Leaving out all pictures, repeat exactly the lines from the one that holds "llms-full.txt (826, 2544)" to the last line of the entries below.

» **Dataset records**
§ §

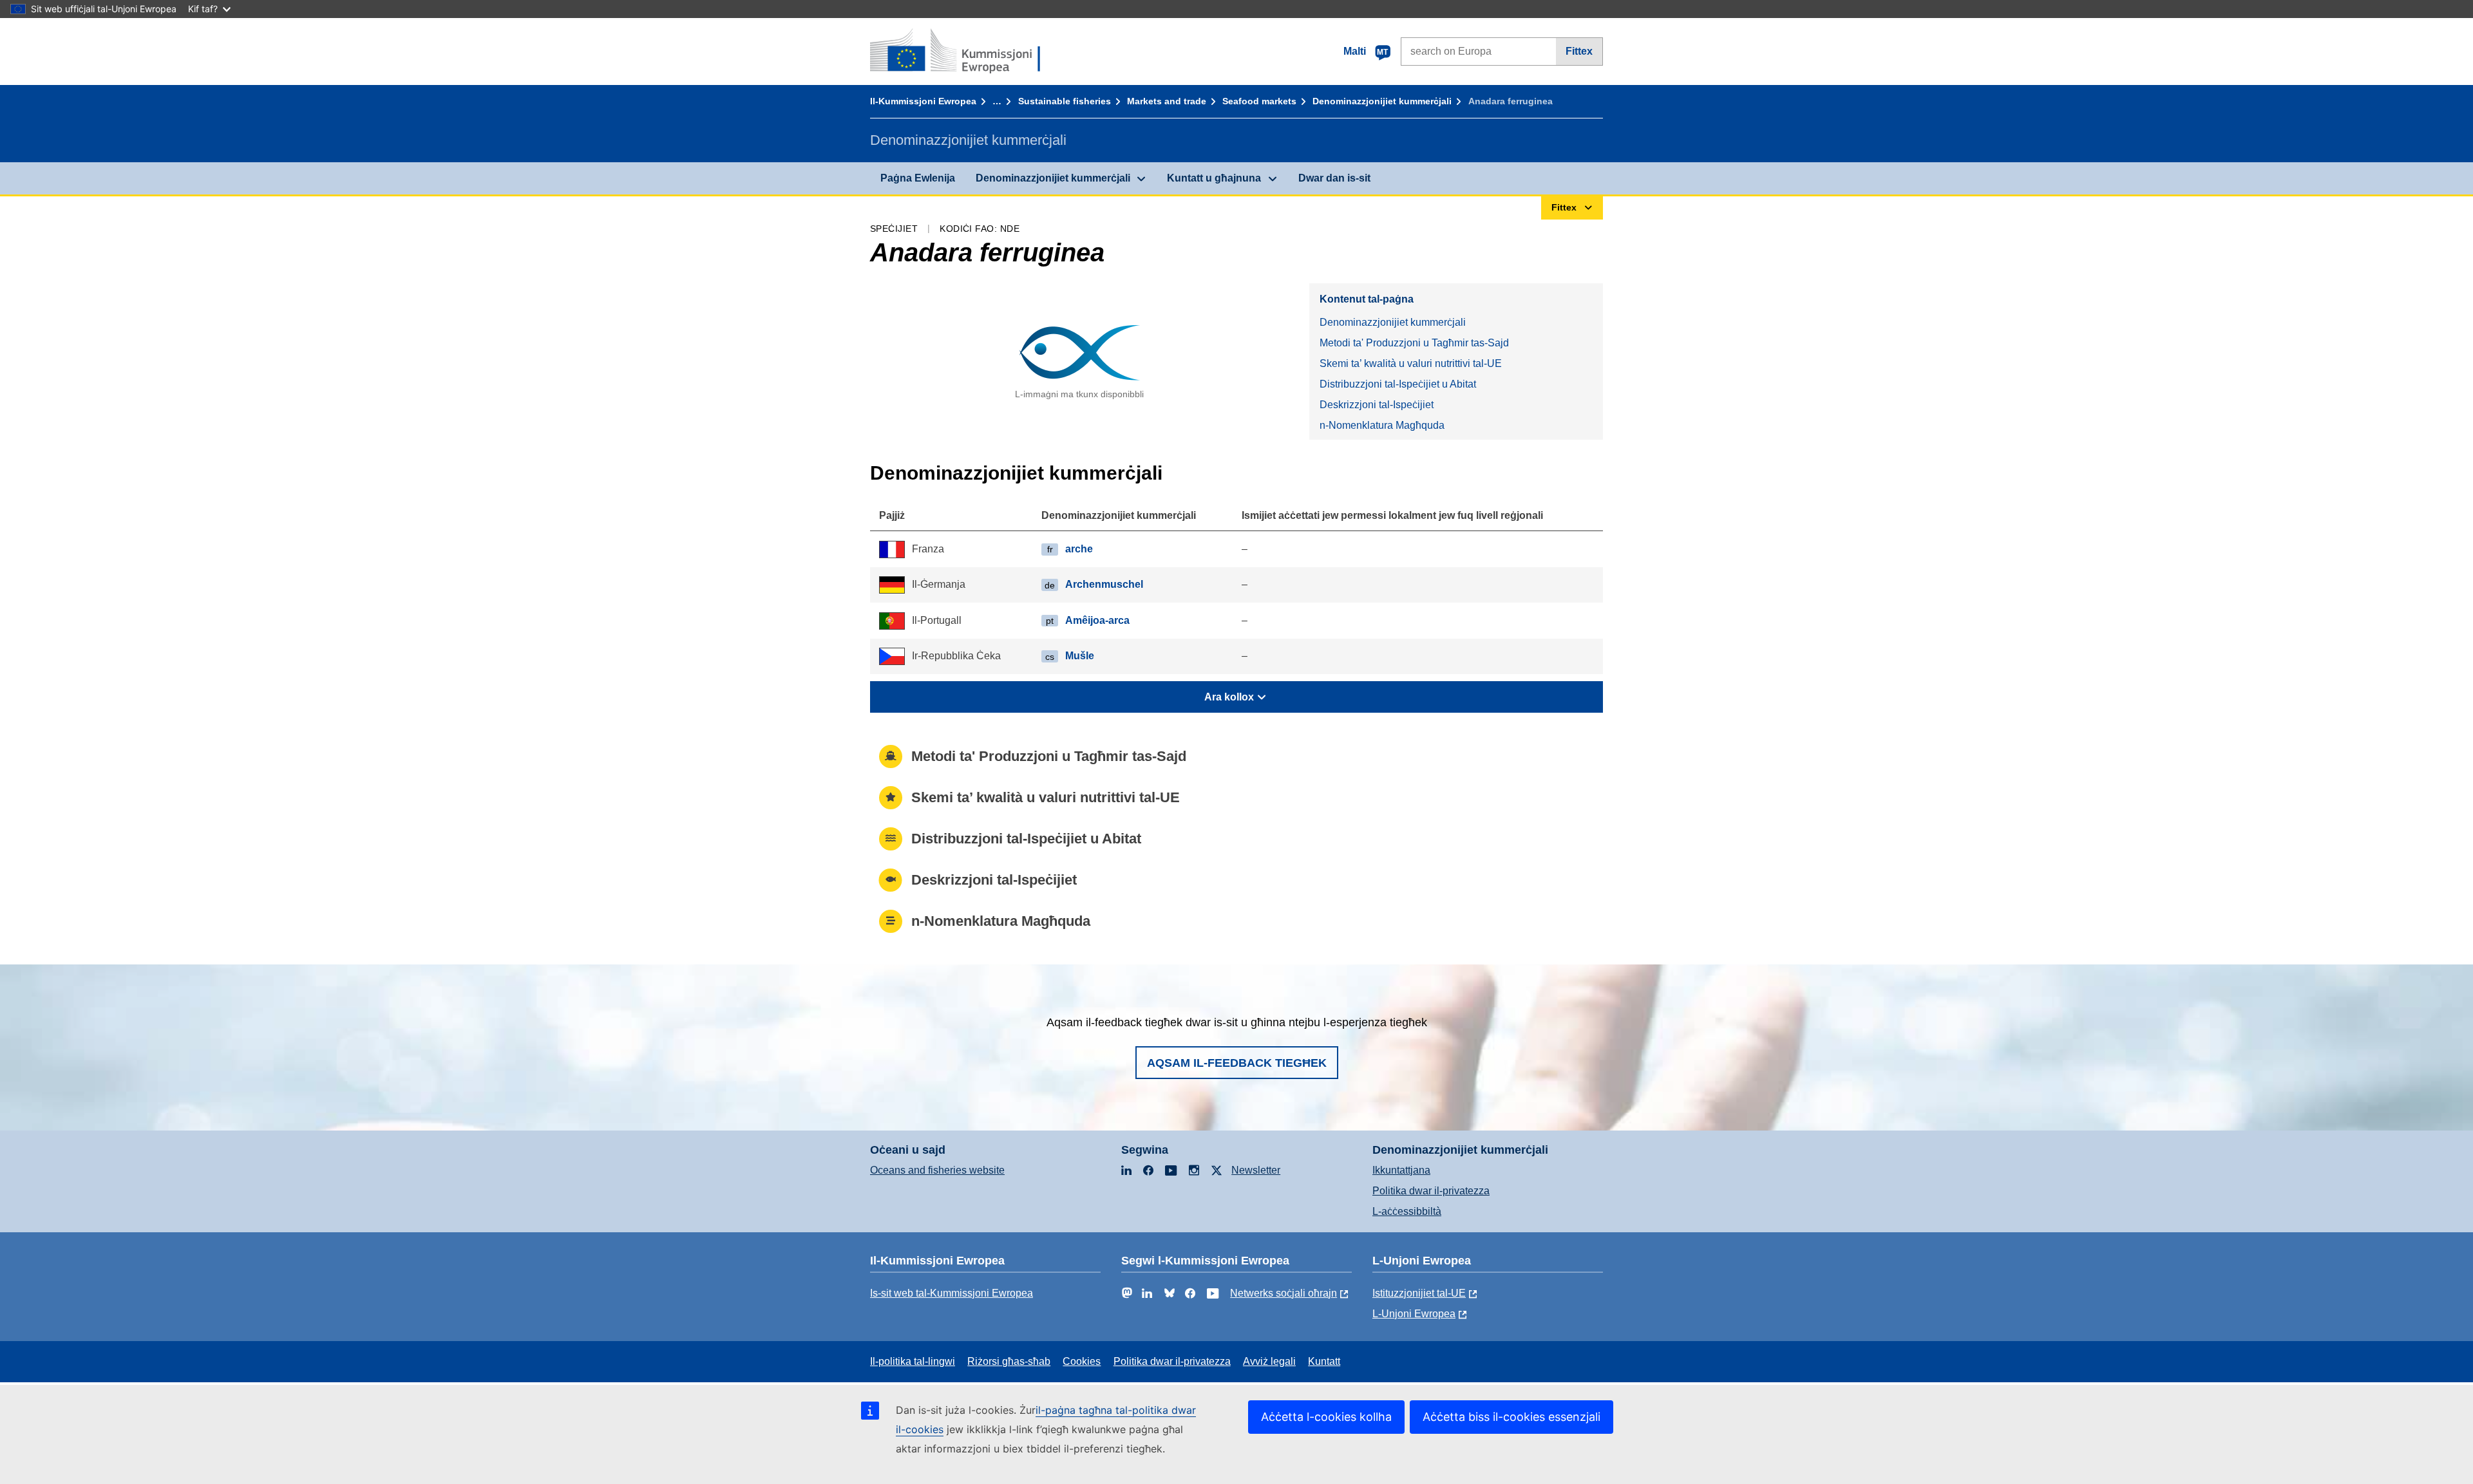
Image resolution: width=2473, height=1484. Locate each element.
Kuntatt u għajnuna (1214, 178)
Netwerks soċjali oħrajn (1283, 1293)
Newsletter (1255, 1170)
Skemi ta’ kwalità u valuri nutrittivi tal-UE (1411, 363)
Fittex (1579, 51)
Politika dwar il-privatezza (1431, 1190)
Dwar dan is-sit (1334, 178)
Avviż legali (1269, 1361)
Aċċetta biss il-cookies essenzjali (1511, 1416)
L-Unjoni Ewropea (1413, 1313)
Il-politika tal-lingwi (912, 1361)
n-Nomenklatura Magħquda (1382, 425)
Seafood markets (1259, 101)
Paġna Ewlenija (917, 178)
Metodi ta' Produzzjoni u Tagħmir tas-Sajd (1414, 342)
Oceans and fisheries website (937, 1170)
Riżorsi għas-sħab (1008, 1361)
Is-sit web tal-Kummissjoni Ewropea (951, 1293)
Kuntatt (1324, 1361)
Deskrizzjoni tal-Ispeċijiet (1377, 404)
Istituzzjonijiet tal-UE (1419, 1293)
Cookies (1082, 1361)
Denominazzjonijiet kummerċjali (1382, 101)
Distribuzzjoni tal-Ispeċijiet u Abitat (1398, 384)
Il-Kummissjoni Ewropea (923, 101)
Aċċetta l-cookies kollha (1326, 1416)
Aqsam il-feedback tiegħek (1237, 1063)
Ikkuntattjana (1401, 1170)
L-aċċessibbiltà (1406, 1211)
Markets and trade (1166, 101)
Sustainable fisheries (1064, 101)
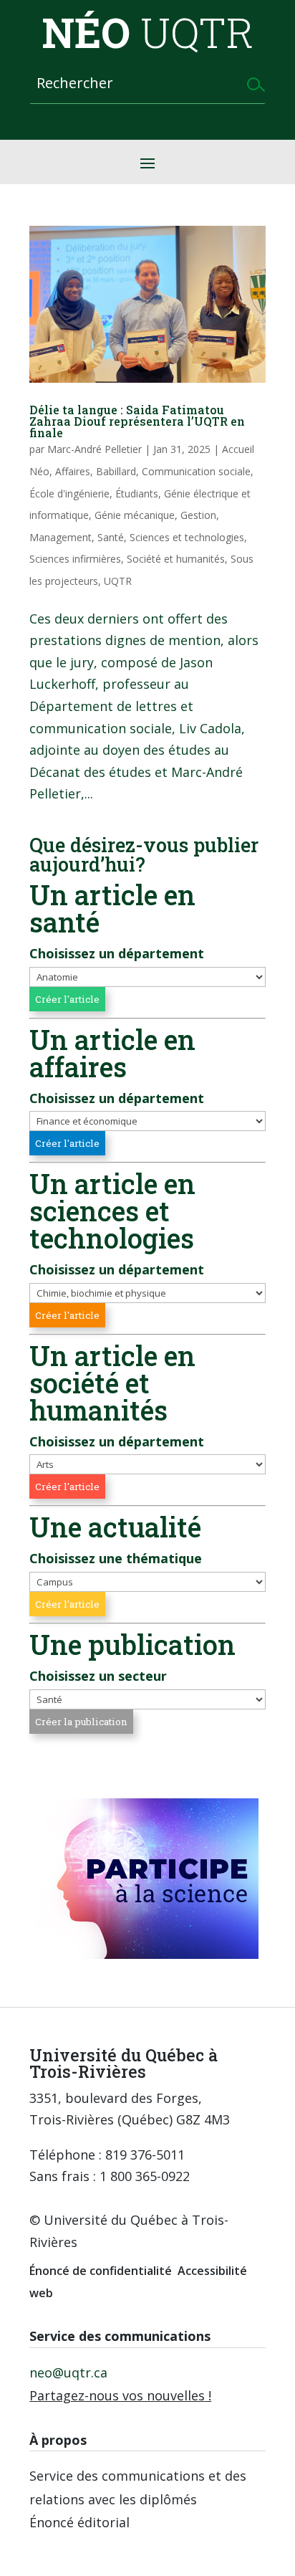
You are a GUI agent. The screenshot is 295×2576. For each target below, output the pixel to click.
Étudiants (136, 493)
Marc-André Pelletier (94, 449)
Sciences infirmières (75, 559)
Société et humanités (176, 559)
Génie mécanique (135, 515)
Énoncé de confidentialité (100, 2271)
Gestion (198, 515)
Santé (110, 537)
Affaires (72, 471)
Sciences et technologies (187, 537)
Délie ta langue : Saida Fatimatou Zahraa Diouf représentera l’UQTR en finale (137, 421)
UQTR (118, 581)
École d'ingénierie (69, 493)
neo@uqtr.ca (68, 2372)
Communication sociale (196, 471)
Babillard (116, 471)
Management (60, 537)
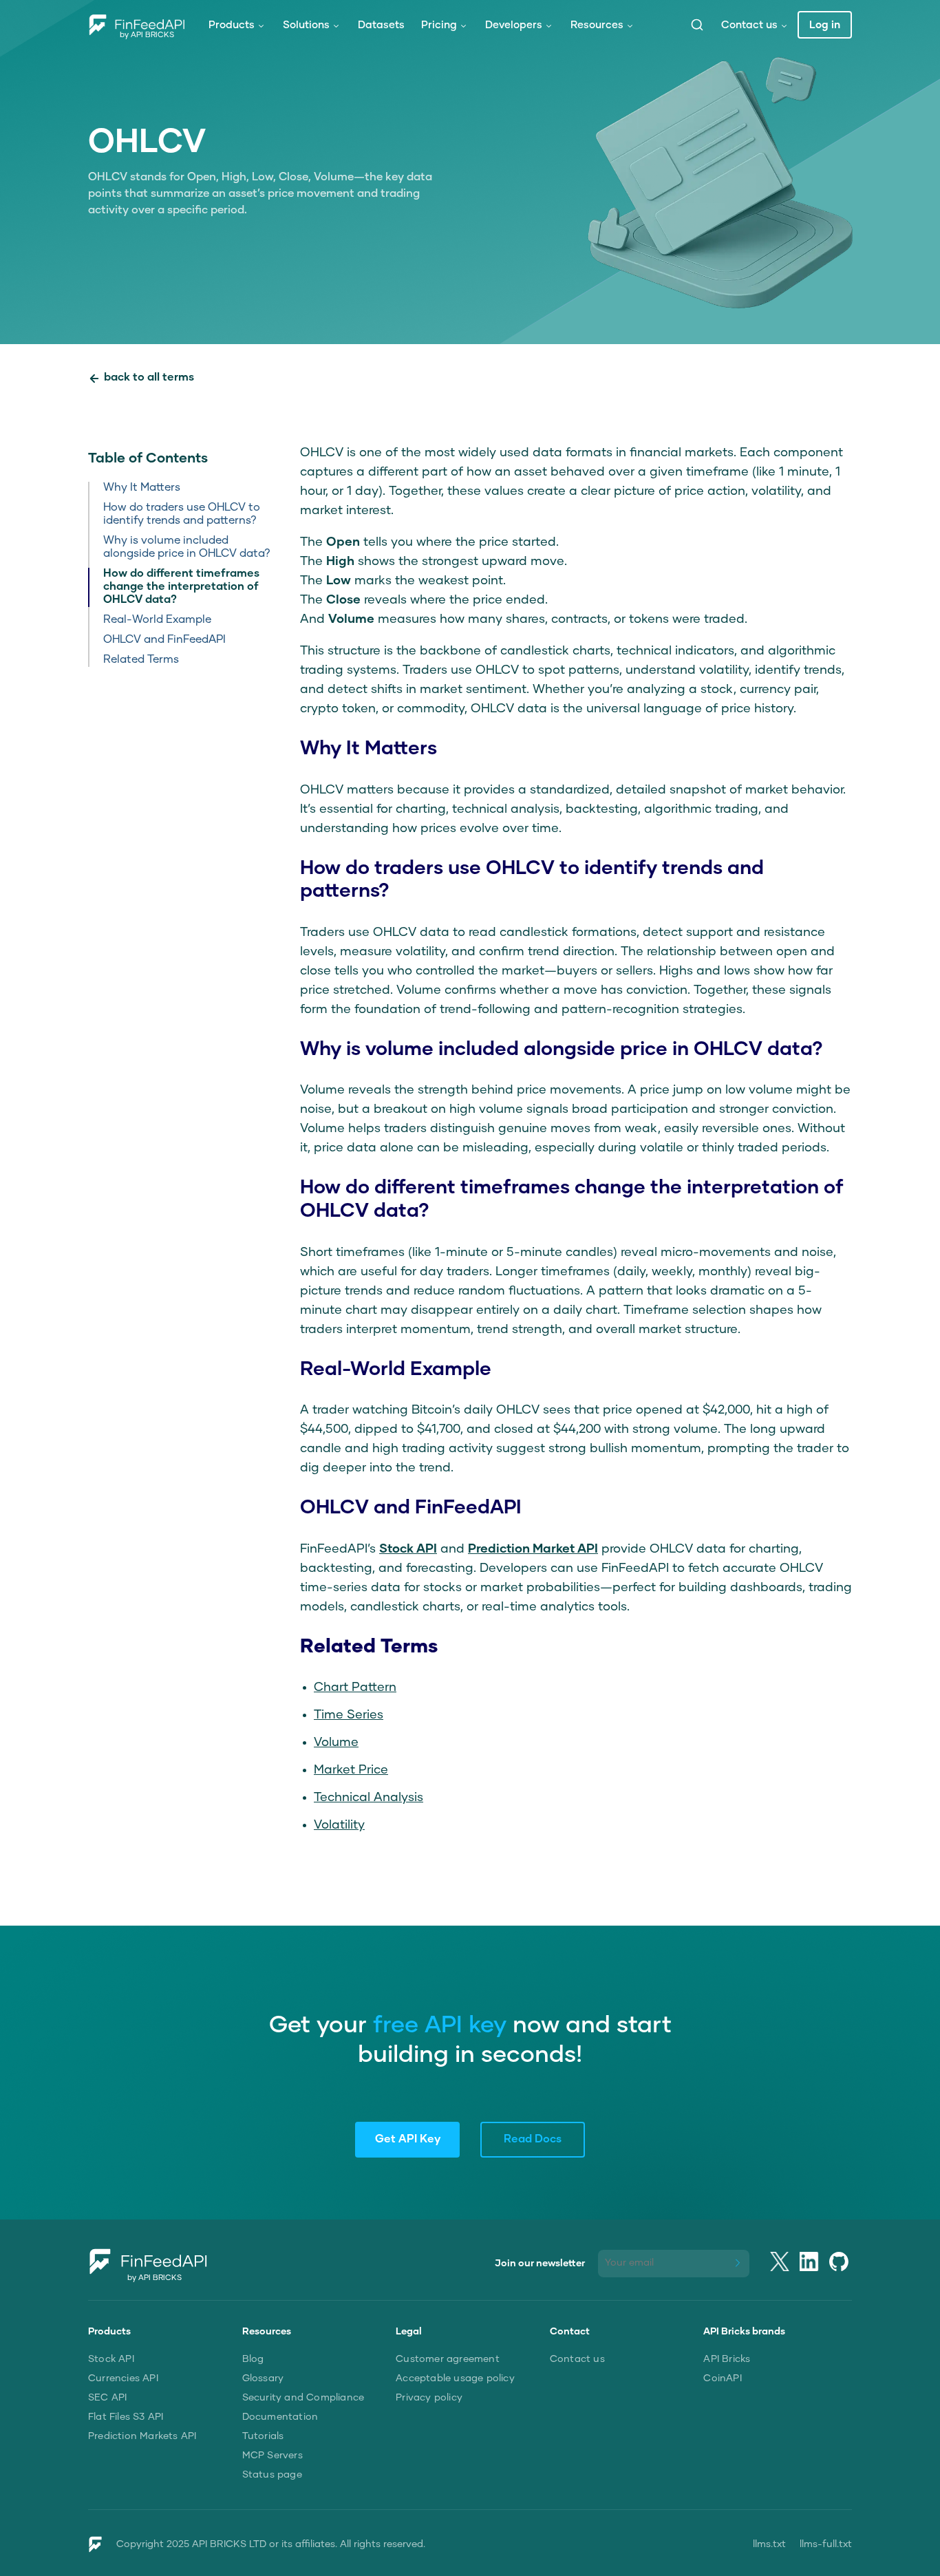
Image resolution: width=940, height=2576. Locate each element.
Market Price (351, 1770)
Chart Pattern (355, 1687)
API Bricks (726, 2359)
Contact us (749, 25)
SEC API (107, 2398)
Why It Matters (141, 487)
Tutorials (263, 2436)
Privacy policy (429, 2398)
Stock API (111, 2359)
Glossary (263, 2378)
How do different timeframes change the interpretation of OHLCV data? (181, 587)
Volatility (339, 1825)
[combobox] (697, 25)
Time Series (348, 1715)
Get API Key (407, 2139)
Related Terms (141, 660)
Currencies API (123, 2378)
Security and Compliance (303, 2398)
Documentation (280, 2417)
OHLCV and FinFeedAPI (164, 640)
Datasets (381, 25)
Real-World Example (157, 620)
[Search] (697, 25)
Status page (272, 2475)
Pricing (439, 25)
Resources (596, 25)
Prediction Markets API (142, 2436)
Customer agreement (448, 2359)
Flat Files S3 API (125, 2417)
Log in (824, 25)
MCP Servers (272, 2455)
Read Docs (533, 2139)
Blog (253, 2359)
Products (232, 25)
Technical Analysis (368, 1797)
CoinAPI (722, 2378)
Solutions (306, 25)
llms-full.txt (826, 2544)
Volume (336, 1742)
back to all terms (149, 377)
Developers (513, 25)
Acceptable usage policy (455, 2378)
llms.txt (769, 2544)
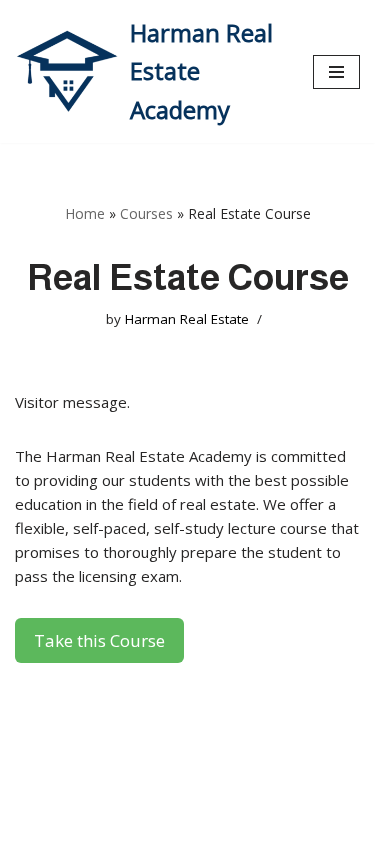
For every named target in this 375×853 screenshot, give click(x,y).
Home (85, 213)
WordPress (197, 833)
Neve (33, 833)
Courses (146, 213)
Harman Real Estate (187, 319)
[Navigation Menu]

§ §

» **Solution below**
llms-full.txt (826, 2544)
Volume (336, 1742)
back to all terms (149, 377)
Developers (513, 25)
Acceptable usage policy (455, 2378)
llms.txt (769, 2544)
For every named target in this 375×853 screenshot, give click(x,y).
Home (85, 213)
WordPress (197, 833)
Neve (33, 833)
Courses (146, 213)
Harman Real Estate (187, 319)
[Navigation Menu]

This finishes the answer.